== Task to carry out ==
Reproduce every entry exactly.

(Stored items)
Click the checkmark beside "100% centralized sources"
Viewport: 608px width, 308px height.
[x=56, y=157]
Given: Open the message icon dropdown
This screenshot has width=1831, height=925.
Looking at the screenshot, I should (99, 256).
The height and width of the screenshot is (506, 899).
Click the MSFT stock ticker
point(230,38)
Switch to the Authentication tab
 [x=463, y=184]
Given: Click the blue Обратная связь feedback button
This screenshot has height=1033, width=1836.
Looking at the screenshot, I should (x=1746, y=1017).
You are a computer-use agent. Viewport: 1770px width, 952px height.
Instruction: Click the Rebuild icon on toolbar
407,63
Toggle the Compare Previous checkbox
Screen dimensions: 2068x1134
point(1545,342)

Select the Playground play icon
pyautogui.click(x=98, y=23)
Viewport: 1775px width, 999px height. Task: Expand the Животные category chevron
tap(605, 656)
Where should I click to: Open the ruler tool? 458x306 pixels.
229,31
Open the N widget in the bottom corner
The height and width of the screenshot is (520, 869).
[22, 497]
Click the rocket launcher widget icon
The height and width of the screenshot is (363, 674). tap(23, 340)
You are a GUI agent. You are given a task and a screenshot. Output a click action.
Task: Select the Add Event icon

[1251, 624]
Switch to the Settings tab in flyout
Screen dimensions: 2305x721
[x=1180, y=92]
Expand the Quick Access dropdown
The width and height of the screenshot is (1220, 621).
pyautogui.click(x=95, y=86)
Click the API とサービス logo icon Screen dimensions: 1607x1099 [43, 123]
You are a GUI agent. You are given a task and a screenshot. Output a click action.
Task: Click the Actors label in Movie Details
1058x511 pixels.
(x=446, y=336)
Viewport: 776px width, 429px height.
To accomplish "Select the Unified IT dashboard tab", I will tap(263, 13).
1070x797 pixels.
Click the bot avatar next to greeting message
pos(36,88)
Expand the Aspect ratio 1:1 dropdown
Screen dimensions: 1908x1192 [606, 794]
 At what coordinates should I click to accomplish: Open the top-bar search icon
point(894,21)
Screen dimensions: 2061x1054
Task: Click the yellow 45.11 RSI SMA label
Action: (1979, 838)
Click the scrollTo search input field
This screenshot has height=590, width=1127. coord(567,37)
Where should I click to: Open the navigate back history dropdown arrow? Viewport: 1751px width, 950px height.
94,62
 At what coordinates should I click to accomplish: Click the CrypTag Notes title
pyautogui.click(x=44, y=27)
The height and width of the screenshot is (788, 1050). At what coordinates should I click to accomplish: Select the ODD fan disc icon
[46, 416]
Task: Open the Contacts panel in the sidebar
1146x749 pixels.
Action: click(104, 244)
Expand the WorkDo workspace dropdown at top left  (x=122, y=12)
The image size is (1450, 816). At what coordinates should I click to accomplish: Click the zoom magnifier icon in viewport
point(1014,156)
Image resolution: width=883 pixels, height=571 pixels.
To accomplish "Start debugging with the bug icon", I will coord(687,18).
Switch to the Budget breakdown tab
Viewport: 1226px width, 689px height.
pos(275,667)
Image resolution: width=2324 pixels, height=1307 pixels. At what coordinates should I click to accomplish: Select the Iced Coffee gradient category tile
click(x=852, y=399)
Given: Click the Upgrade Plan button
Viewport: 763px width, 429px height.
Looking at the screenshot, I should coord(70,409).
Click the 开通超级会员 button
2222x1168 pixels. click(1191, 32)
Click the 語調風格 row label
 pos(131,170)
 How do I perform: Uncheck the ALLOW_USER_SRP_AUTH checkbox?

== Your response ==
Click the checkmark beside "100% centralized sources"
Viewport: 608px width, 308px height.
[x=56, y=157]
Given: Open the message icon dropdown
This screenshot has width=1831, height=925.
Looking at the screenshot, I should (99, 256).
The height and width of the screenshot is (506, 899).
Click the MSFT stock ticker
point(230,38)
Switch to the Authentication tab
 [x=463, y=184]
Given: Click the blue Обратная связь feedback button
This screenshot has height=1033, width=1836.
Looking at the screenshot, I should (x=1746, y=1017).
You are a computer-use agent. Viewport: 1770px width, 952px height.
Instruction: Click the Rebuild icon on toolbar
407,63
Toggle the Compare Previous checkbox
Screen dimensions: 2068x1134
point(1545,342)

Select the Playground play icon
pyautogui.click(x=98, y=23)
Viewport: 1775px width, 999px height. Task: Expand the Животные category chevron
tap(605, 656)
Where should I click to: Open the ruler tool? 458x306 pixels.
229,31
Open the N widget in the bottom corner
The height and width of the screenshot is (520, 869).
[22, 497]
Click the rocket launcher widget icon
The height and width of the screenshot is (363, 674). tap(23, 340)
You are a GUI agent. You are given a task and a screenshot. Output a click action.
Task: Select the Add Event icon

[1251, 624]
Switch to the Settings tab in flyout
Screen dimensions: 2305x721
[x=1180, y=92]
Expand the Quick Access dropdown
The width and height of the screenshot is (1220, 621).
pyautogui.click(x=95, y=86)
Click the API とサービス logo icon Screen dimensions: 1607x1099 [43, 123]
You are a GUI agent. You are given a task and a screenshot. Output a click action.
Task: Click the Actors label in Movie Details
1058x511 pixels.
(x=446, y=336)
Viewport: 776px width, 429px height.
To accomplish "Select the Unified IT dashboard tab", I will tap(263, 13).
1070x797 pixels.
Click the bot avatar next to greeting message
pos(36,88)
Expand the Aspect ratio 1:1 dropdown
Screen dimensions: 1908x1192 [606, 794]
 At what coordinates should I click to accomplish: Open the top-bar search icon
point(894,21)
Screen dimensions: 2061x1054
Task: Click the yellow 45.11 RSI SMA label
Action: (1979, 838)
Click the scrollTo search input field
This screenshot has height=590, width=1127. coord(567,37)
Where should I click to: Open the navigate back history dropdown arrow? Viewport: 1751px width, 950px height.
94,62
 At what coordinates should I click to accomplish: Click the CrypTag Notes title
pyautogui.click(x=44, y=27)
The height and width of the screenshot is (788, 1050). At what coordinates should I click to accomplish: Select the ODD fan disc icon
[46, 416]
Task: Open the Contacts panel in the sidebar
1146x749 pixels.
Action: click(104, 244)
Expand the WorkDo workspace dropdown at top left  (x=122, y=12)
The image size is (1450, 816). At what coordinates should I click to accomplish: Click the zoom magnifier icon in viewport
point(1014,156)
Image resolution: width=883 pixels, height=571 pixels.
To accomplish "Start debugging with the bug icon", I will coord(687,18).
Switch to the Budget breakdown tab
Viewport: 1226px width, 689px height.
pos(275,667)
Image resolution: width=2324 pixels, height=1307 pixels. At what coordinates should I click to accomplish: Select the Iced Coffee gradient category tile
click(x=852, y=399)
Given: Click the Upgrade Plan button
Viewport: 763px width, 429px height.
Looking at the screenshot, I should coord(70,409).
Click the 开通超级会员 button
2222x1168 pixels. click(1191, 32)
Click the 語調風格 row label
 pos(131,170)
 How do I perform: Uncheck the ALLOW_USER_SRP_AUTH checkbox?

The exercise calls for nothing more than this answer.